Outreach and Engagement are Just Good Government

Three Reasons Your Community Needs A Strategy for Engagement

ARTICLE | Mar 20, 2017

More than ever before citizens have access to volumes of information formerly only easily accessible by municipal leaders with the help of robust websites, GIS based and interactive maps, and even mobile apps! Equipped with pages of readily available data, citizens have a desire to feel heard and work towards solutions, which is often difficult with only two minutes at the microphone. Further compounding frustrations, there is a great deal of unfiltered misinformation posting every second onto social media platforms, and in communities like Mount Pleasant, SC where growth is rapid, the change is disruptive and it defines nearly every public policy debate.

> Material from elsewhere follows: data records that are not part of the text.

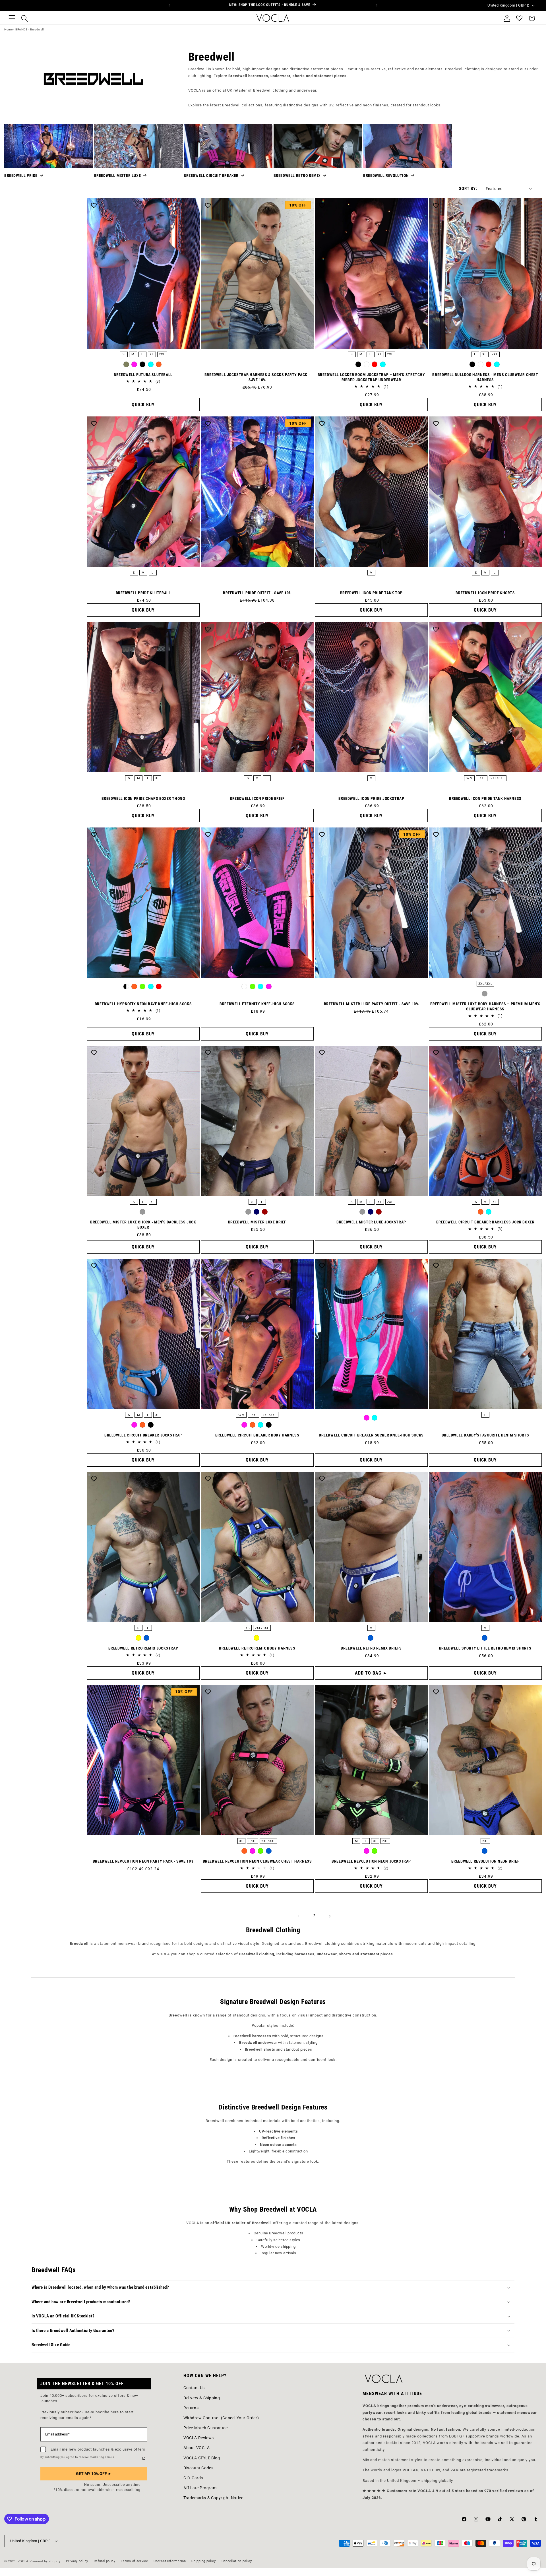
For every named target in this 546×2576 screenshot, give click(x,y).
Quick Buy (143, 404)
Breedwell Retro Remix (297, 175)
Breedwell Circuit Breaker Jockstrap (143, 1435)
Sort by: (468, 188)
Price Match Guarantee (205, 2428)
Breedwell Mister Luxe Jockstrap (371, 1222)
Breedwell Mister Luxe (117, 175)
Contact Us (194, 2387)
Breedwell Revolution (386, 175)
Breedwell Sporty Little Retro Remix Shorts (485, 1648)
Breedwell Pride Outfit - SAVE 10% (257, 593)
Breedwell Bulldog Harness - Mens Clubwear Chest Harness (485, 377)
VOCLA (23, 2561)
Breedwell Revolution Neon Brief (485, 1861)
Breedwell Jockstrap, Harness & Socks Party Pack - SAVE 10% (257, 377)
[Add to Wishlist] (94, 205)
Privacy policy (77, 2561)
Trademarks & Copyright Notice (213, 2498)
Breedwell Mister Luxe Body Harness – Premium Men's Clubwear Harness (485, 1006)
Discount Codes (198, 2468)
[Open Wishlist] (519, 18)
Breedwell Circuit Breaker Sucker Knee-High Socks (371, 1435)
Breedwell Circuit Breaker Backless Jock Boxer (485, 1222)
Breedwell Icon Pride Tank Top (371, 593)
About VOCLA (196, 2448)
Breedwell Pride (21, 175)
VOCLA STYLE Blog (201, 2458)
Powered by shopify (45, 2561)
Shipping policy (203, 2561)
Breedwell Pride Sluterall (143, 593)
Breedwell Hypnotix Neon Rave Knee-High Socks (143, 1004)
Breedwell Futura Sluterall (143, 374)
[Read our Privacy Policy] (143, 2458)
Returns (190, 2408)
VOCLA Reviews (198, 2437)
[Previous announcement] (169, 5)
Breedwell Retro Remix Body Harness (257, 1648)
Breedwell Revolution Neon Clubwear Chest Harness (257, 1861)
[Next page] (329, 1916)
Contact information (170, 2561)
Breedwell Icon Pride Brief (257, 798)
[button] (12, 18)
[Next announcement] (376, 5)
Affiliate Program (199, 2488)
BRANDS (21, 29)
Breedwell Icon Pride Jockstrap (371, 798)
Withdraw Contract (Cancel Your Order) (221, 2418)
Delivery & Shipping (201, 2398)
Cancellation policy (237, 2561)
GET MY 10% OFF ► (94, 2473)
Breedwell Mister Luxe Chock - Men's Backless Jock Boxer (143, 1224)
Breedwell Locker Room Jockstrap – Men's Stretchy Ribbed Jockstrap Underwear (371, 377)
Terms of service (134, 2561)
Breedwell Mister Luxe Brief (257, 1222)
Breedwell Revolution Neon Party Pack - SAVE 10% (143, 1861)
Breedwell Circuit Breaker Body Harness (257, 1435)
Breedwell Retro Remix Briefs (371, 1648)
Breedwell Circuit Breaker (211, 175)
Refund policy (104, 2561)
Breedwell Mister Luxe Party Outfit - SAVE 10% (371, 1004)
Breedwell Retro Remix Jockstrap (143, 1648)
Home (8, 29)
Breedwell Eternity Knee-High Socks (257, 1004)
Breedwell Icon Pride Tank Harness (485, 798)
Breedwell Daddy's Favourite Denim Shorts (485, 1435)
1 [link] (299, 1916)
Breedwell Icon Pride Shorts (485, 593)
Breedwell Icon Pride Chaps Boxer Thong (143, 798)
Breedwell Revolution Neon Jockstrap (371, 1861)
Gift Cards (193, 2478)
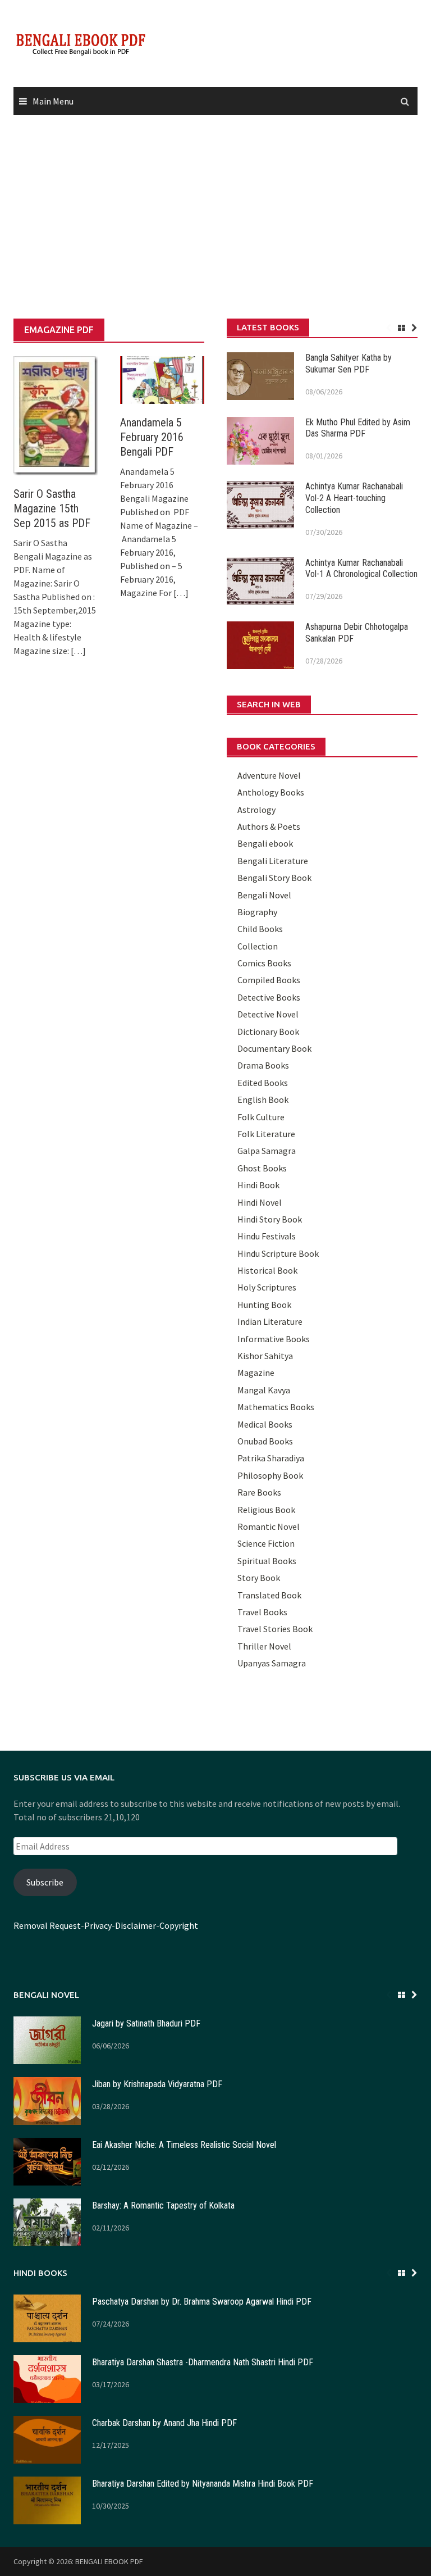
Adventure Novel (269, 775)
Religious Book (266, 1509)
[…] (77, 650)
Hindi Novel (259, 1202)
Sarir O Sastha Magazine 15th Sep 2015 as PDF (51, 508)
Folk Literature (266, 1133)
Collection (257, 946)
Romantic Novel (268, 1526)
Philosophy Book (270, 1475)
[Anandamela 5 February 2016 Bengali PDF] (162, 379)
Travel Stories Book (275, 1628)
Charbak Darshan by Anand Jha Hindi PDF (164, 2423)
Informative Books (273, 1338)
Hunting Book (264, 1304)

Residents often express concern that the community lacks of a common identity as the region grows 48 people every day from a once quaint fishing village to a metropolitan area recently named the fastest growing city east of the Mississippi River. Impactful decisions are being made every day that will impact the community now and into the future. The challenge we face today is how do we facilitate meaningful two-way conversations on complex issues in a world where people gain their information on-the-go and in less characters than a tweet- regardless of the source. A robust government engagement strategy is essential in having meaningful conversations in which both sides make decisions based on fact and work towards building common ties and trust.

Here is an overview of some low-cost ways you can get started today and starting shifting the climate from one of distrust to one of collaboration.

1. Participants become ambassadors for the Town and know where to find accurate information.

Whether its delivered through Coffee with the Mayor, Town Administrator’s Mobile Office Hours, or the Planning Department’s Code for Lunch, meeting residents at places they know and at times that work for them, helps to build ambassadors. The Town has experienced great success through these programs and many more because it humanizes elected officials and senior staff, and it removes the screen (whether it be a phone or computer) and allows for accurate information to be shared face to face and unmodified. We find that we get repeat visitors to these events as they have become ambassadors for the programs and they know they can get immediate answers- unfiltered by media.

By bringing town officials out of their offices, it makes them more approachable where often times residents would never call and make a formal scheduled appointment with the mayor or town administrator.

2. Town Council and senior staff know community priorities.

During events such as Community Roundtable, staff and elected officials learn about a specific neighborhood’s issue and sometimes these conversations have taken place in the HOA President’s living room! Meeting in someone’s neighborhood allows leaders to see and experience many issues a neighborhood may have and solve small, local problems. Town leaders also learn candidly about issues and concerns on a resident’s mind and they hear it, instead of reading it in a Facebook post. The conversations are more meaningful and most importantly, are two-way and build trust by educating both sides about priorities.

3. Community relationship changes from one of “customer service” to one of “collaborative partnerships”

“The customer is always right”. Isn’t that the motto? What happens when citizens become accustomed to be treated like customers? A rise in calls for service, demands that outpaced limited government resources, and often times unreasonable expectations about what a local government can do under state and federal laws. Taking the time to have meaningful dialogue can help to slowly erode unreasonable expectations and demands on local governments. So often our own social media and press releases are overshadowed by social media posts by others. Traditional media can no longer keep pace with the conversation and through effective outreach programs, leaders can work in smaller groups, like HOAs, to gain insight on how they can bring solutions to the table. A great example is a neighborhood asking for safer routes for pedestrians in their neighborhoods. The conversation can be guided in a way that allows leaders to request the HOA gain support first from their residents and other neighborhoods effected and bring forward one collaborative voice that is reading for funding.

Even if your community is not experiencing rapid growth like Mount Pleasant, getting out into the community and engaging in meaningful, two-way dialogue is essential. It’s almost a “back to the basics” approach before everything was conveyed in a tweet. While I am a millennial in a management role, what’s quick and inexpensive about social media doesn’t mean it solves these big issues. The reality is that distrust even in local governments is higher than in the past and it takes a new, more targeted approach to slowly start building a community that understands complex issues take time and collaboration.